**Activity:**
Check each line below for the word "legend" and give the count alone.

**Data under study:**
####

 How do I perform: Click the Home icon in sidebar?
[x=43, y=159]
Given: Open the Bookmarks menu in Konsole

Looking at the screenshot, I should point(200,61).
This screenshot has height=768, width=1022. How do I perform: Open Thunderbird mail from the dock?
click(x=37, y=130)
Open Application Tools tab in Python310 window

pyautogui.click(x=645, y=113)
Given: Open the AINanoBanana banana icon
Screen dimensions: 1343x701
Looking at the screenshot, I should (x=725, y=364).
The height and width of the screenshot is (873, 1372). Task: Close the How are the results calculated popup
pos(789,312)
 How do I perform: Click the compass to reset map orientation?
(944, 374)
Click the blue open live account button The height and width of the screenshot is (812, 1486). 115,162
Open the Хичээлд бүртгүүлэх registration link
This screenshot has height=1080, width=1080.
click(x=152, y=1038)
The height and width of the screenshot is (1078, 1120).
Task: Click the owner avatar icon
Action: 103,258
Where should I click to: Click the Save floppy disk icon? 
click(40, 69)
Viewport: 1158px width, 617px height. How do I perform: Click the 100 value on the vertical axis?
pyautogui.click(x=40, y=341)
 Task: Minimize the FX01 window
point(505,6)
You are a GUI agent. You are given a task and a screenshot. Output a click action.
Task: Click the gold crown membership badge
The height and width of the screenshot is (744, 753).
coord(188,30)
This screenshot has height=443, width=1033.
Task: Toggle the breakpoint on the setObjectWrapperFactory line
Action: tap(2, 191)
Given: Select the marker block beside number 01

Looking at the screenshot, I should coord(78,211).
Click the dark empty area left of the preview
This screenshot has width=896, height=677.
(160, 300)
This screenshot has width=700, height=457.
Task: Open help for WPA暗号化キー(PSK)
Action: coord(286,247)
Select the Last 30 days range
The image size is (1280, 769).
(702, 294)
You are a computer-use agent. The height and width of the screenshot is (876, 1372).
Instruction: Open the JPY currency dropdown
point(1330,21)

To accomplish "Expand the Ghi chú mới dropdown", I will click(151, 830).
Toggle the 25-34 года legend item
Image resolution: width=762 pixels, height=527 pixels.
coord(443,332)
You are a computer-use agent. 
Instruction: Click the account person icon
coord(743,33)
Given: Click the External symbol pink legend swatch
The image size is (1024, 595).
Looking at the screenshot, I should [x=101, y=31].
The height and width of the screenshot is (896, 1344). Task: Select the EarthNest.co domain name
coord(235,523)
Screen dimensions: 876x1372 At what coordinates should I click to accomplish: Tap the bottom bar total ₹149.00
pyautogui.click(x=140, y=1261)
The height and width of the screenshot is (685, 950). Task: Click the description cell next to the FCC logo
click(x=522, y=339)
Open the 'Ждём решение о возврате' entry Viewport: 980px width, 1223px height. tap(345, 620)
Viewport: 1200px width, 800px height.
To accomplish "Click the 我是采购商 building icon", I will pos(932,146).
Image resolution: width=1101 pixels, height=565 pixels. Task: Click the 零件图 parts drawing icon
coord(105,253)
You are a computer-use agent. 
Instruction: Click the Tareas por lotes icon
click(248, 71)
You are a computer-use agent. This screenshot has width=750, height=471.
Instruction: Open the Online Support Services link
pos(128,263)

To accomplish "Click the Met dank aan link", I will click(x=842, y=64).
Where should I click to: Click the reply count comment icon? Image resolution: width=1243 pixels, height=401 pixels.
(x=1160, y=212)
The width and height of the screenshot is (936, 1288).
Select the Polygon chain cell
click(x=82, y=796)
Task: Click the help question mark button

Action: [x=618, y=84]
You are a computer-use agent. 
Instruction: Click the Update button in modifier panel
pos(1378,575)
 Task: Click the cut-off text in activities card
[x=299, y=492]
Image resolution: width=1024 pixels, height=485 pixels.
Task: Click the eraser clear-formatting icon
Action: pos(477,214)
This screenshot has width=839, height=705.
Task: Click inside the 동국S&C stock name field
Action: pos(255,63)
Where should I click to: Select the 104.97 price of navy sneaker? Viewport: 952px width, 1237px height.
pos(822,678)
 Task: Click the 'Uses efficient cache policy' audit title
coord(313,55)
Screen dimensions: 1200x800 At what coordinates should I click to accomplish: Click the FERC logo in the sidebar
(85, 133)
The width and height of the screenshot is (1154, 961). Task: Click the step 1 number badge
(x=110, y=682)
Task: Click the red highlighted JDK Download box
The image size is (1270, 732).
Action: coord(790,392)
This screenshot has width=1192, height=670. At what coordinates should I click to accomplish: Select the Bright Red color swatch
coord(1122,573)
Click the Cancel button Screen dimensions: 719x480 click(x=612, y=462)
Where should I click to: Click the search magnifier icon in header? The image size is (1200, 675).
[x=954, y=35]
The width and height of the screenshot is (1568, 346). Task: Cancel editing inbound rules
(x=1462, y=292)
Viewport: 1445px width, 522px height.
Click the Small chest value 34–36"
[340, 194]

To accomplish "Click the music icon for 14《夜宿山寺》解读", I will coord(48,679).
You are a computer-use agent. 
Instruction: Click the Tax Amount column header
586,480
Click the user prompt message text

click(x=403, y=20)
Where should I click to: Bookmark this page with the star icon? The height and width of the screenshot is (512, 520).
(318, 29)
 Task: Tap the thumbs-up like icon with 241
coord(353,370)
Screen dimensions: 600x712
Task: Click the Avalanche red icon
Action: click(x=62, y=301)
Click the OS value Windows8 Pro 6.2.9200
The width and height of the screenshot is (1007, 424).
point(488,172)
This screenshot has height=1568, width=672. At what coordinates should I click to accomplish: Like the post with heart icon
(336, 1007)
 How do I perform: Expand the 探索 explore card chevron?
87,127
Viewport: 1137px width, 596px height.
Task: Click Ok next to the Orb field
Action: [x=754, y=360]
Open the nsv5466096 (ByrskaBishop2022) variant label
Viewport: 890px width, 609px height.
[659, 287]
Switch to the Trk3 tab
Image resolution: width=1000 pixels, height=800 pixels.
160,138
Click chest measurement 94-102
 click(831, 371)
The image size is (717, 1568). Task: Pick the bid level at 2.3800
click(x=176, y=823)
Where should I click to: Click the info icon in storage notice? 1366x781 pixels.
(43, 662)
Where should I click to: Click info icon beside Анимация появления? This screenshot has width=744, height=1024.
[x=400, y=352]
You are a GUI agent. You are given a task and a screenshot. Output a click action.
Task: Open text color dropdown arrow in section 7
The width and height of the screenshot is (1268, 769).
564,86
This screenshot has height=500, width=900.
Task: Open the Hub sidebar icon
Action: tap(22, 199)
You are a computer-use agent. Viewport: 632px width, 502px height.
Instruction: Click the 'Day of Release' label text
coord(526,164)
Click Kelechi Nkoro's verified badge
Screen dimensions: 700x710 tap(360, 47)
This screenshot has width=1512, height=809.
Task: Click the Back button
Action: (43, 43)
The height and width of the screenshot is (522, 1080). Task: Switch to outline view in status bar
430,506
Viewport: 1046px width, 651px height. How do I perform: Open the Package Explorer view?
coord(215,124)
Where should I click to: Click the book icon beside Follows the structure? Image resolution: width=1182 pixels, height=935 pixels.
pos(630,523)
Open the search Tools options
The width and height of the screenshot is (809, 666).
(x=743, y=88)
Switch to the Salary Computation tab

####

**Answer:**
2